Yani özetle, Uygurların Çin’de, Türkiye’de Kürtlerin sahip olmadığı hakları var ve bu haklar, gerçekte, Çin’in iyi ya da kötü niyetinden değil, sosyalist geçmişinden ileri geliyor. Hemen hemen tüm sosyalist ülkelerde, etnik sorunlar, kolektif haklar verilerek, hatta kimi durumlarda özerkliğin ötesine geçilip federasyona bağlı cumhuriyet kurma hakkı tanınarak çözülüyordu.
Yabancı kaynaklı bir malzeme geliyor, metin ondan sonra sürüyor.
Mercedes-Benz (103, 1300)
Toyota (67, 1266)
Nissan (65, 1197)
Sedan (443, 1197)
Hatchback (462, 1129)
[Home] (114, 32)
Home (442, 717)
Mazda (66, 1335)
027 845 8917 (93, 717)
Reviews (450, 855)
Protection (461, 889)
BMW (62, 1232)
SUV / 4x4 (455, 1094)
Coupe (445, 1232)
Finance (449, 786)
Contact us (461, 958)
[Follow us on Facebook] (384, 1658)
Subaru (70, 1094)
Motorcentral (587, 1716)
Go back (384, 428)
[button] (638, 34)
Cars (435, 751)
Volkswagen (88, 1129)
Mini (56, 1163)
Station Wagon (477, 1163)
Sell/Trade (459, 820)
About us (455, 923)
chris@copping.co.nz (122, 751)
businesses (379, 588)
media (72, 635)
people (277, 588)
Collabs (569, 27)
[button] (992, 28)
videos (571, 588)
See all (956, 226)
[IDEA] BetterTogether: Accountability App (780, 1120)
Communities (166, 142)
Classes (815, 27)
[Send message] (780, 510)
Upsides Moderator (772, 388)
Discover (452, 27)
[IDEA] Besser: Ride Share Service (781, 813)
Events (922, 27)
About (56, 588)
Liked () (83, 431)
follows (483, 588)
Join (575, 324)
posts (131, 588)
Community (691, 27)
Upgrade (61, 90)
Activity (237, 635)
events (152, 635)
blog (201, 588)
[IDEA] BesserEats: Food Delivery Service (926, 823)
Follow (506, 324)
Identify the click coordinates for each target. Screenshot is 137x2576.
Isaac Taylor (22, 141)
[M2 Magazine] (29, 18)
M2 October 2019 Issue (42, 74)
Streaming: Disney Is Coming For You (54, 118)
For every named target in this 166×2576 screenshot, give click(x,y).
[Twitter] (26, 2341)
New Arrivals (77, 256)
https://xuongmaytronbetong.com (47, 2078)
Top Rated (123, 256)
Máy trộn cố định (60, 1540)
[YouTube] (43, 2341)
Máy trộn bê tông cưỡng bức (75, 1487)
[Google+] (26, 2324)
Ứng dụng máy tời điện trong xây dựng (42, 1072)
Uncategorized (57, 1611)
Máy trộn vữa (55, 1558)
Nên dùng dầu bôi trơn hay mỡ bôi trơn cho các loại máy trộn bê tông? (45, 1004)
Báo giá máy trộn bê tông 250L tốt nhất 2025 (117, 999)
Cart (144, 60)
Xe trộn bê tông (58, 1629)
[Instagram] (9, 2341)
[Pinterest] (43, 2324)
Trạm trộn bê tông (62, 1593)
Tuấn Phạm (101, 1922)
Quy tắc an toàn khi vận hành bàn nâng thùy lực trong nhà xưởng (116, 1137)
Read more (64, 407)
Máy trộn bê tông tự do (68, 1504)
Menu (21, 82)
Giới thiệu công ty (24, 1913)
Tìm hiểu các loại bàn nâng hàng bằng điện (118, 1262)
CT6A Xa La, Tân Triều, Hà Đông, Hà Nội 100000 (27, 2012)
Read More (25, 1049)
Ancak aynı zamanda, Türkiye’deki Kürt politikasının tersine, Çin hükümeti, ülkede Uygurların yere bağımlı (teritoryal) bir azınlık olmasını engellemek için elinden geleni yapıyor. Han çoğunluğun Sincan/Doğu Türkistan’a yoğun olarak yerleştirilmesiyle, Uygurlar, kolektif hakları tanınan, fakat vatansızlaştırılan bir konuma doğru sürükleniyorlar on yıllardır. Bunun Türkiye’deki karşılığı, milyonlarca Türk’ün Kürtlerin yoğun olarak yaşadığı şehirlere kaydırılması ve bu ‘taşınmalar’a destek olmak için onlara çeşitli teşvikler ve vergi indirimleri uygulanması biçiminde olabilirdi. Bir benzerini Filistin topraklarını her dakika kemiren İsrailli yerleşimcilerde görüyoruz.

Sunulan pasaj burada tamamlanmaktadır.